Below, copy out the records word for word, from the line containing "The height and width of the screenshot is (658, 1656)." through the line containing "(x=131, y=188)", both lines included. Leave the pictures out.

-- BEGIN Supplied material --

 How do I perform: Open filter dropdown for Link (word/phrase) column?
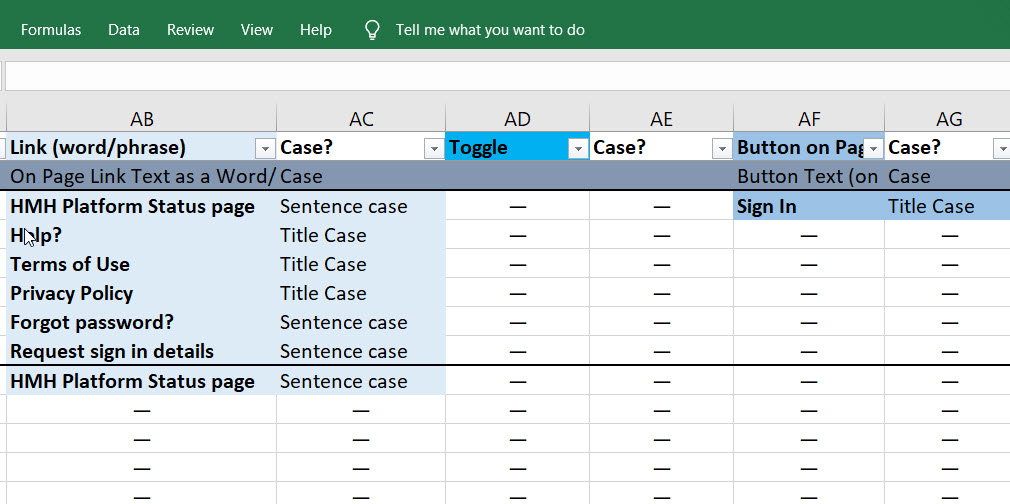pyautogui.click(x=265, y=148)

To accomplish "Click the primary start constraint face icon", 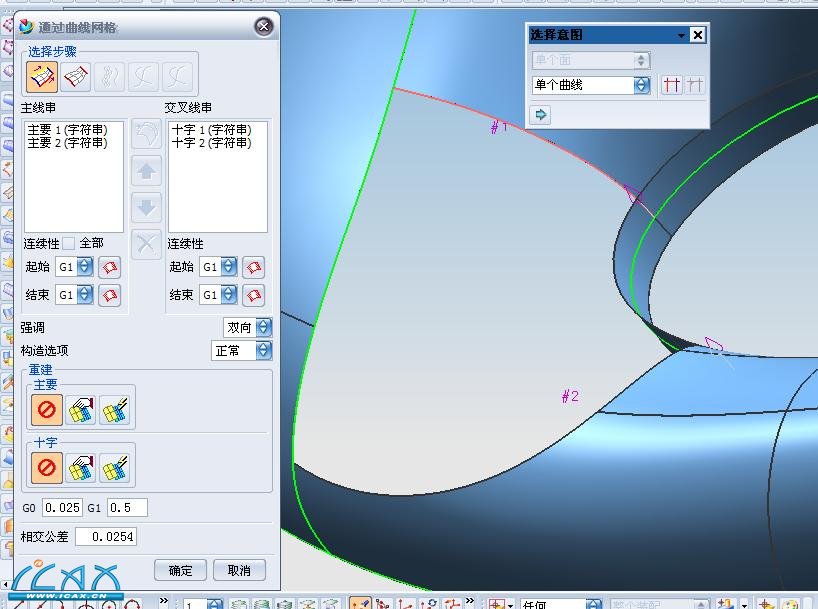I will [109, 267].
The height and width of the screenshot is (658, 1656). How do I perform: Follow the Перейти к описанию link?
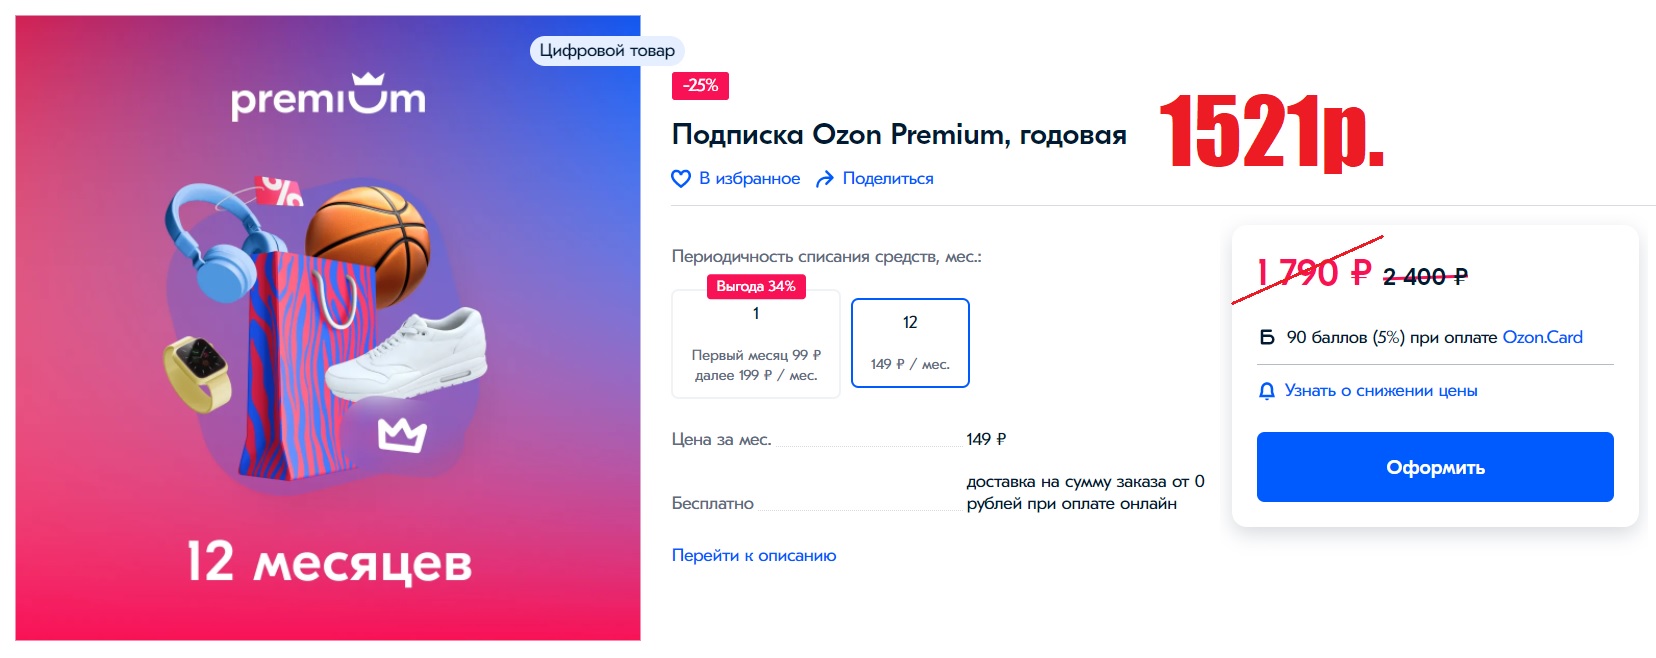tap(754, 556)
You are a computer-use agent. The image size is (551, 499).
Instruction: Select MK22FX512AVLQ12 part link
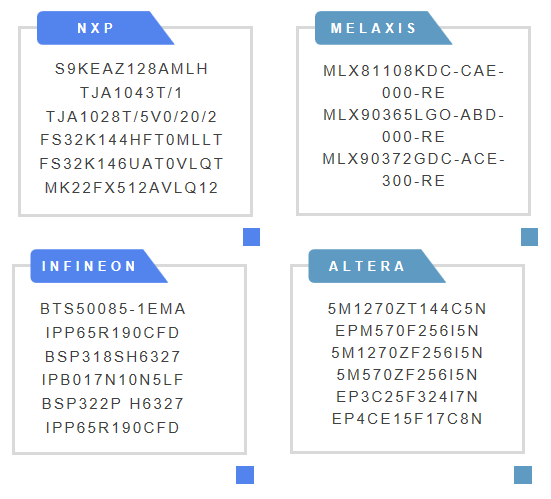(x=131, y=188)

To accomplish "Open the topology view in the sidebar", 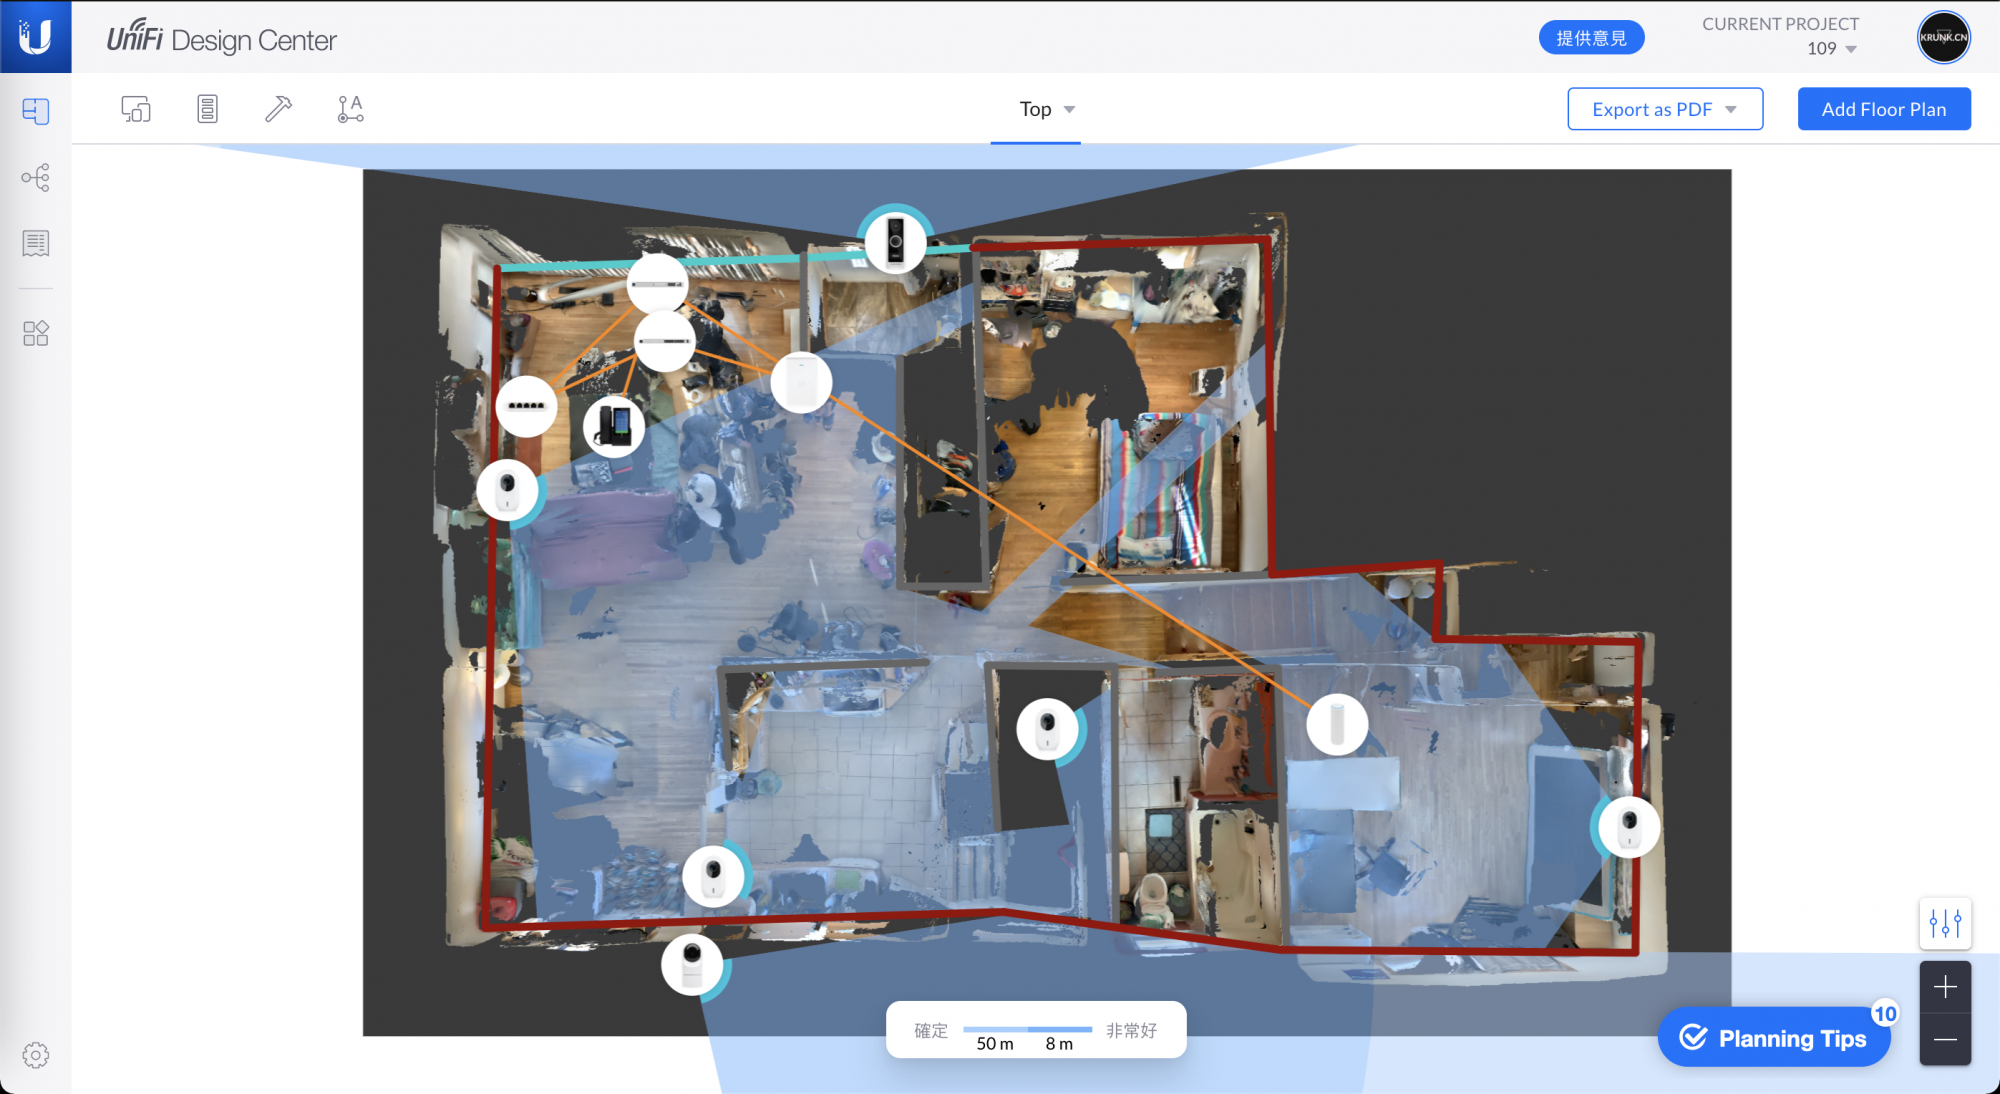I will [36, 178].
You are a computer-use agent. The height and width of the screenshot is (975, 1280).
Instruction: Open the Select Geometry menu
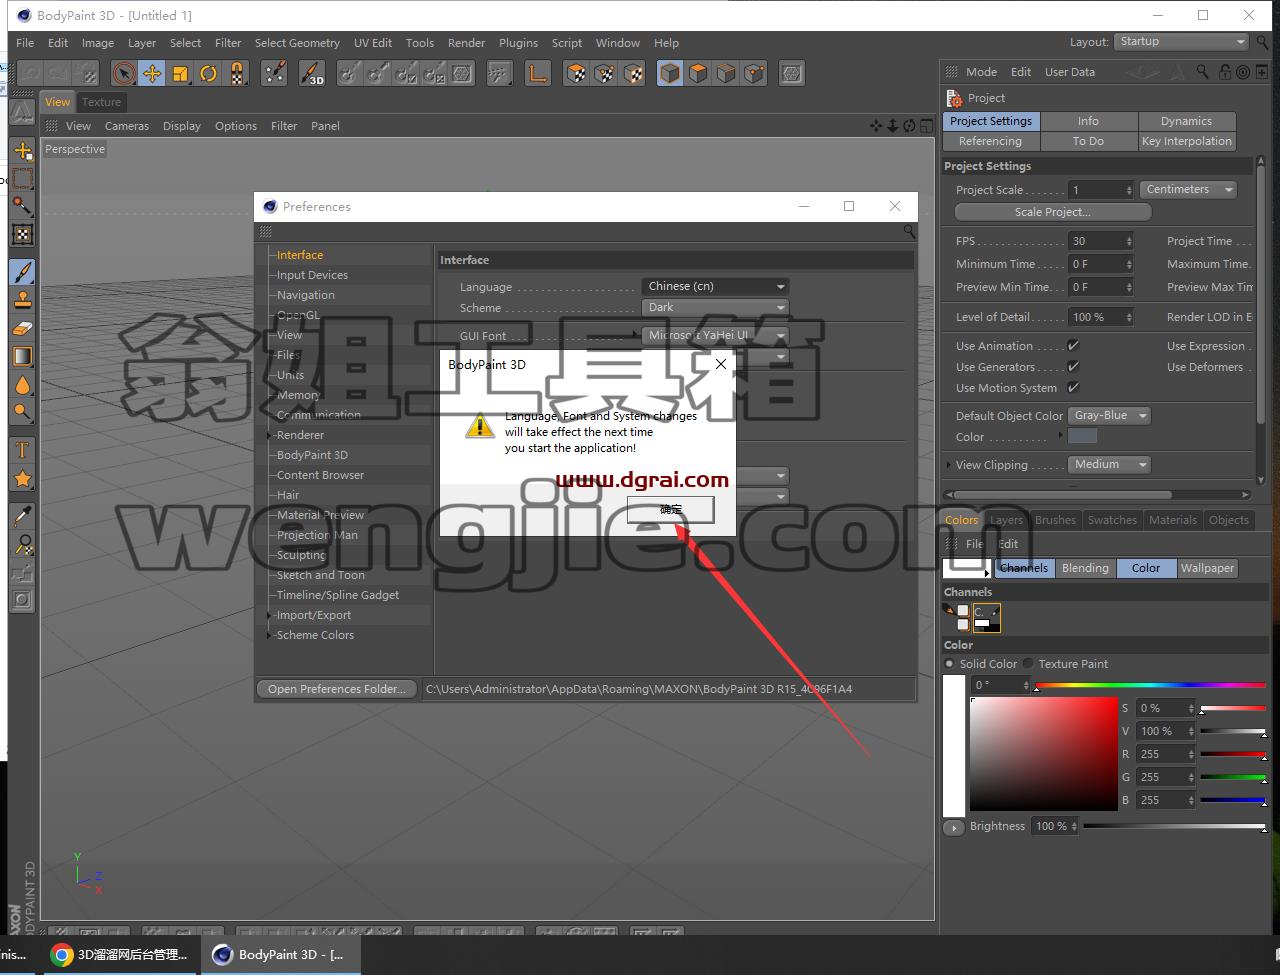297,43
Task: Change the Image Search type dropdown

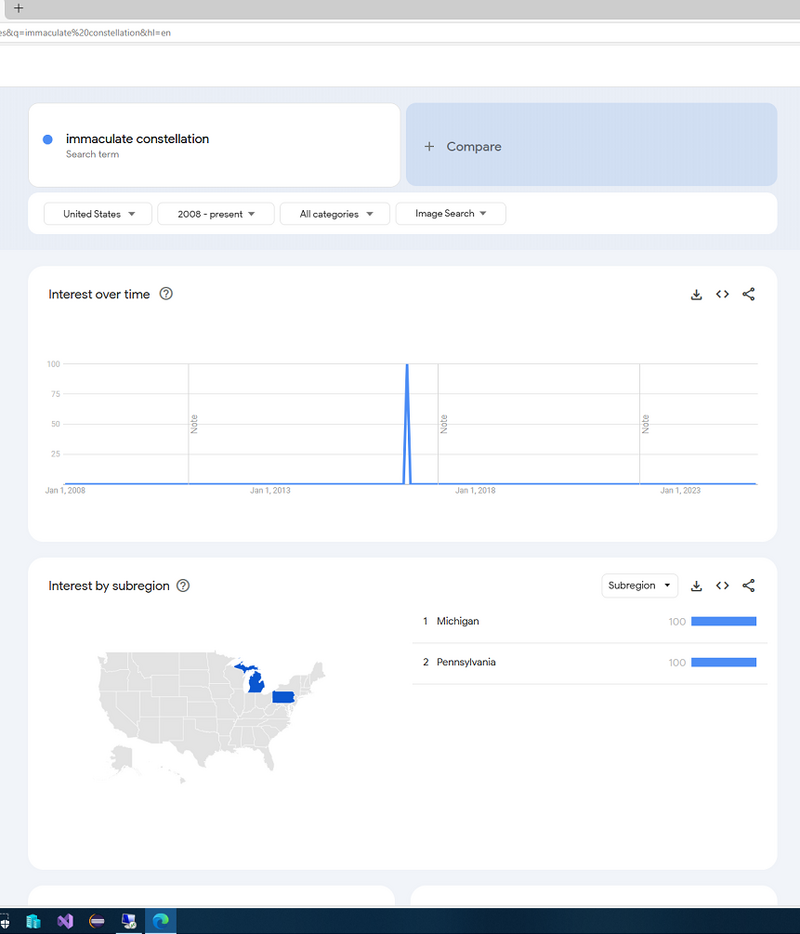Action: pos(450,214)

-- END Supplied material --

**Answer to the problem**
The height and width of the screenshot is (658, 1656). How do I perform: Follow the Перейти к описанию link?
tap(754, 556)
You are a computer-use agent. The image size is (551, 499).
Instruction: Select MK22FX512AVLQ12 part link
(x=131, y=188)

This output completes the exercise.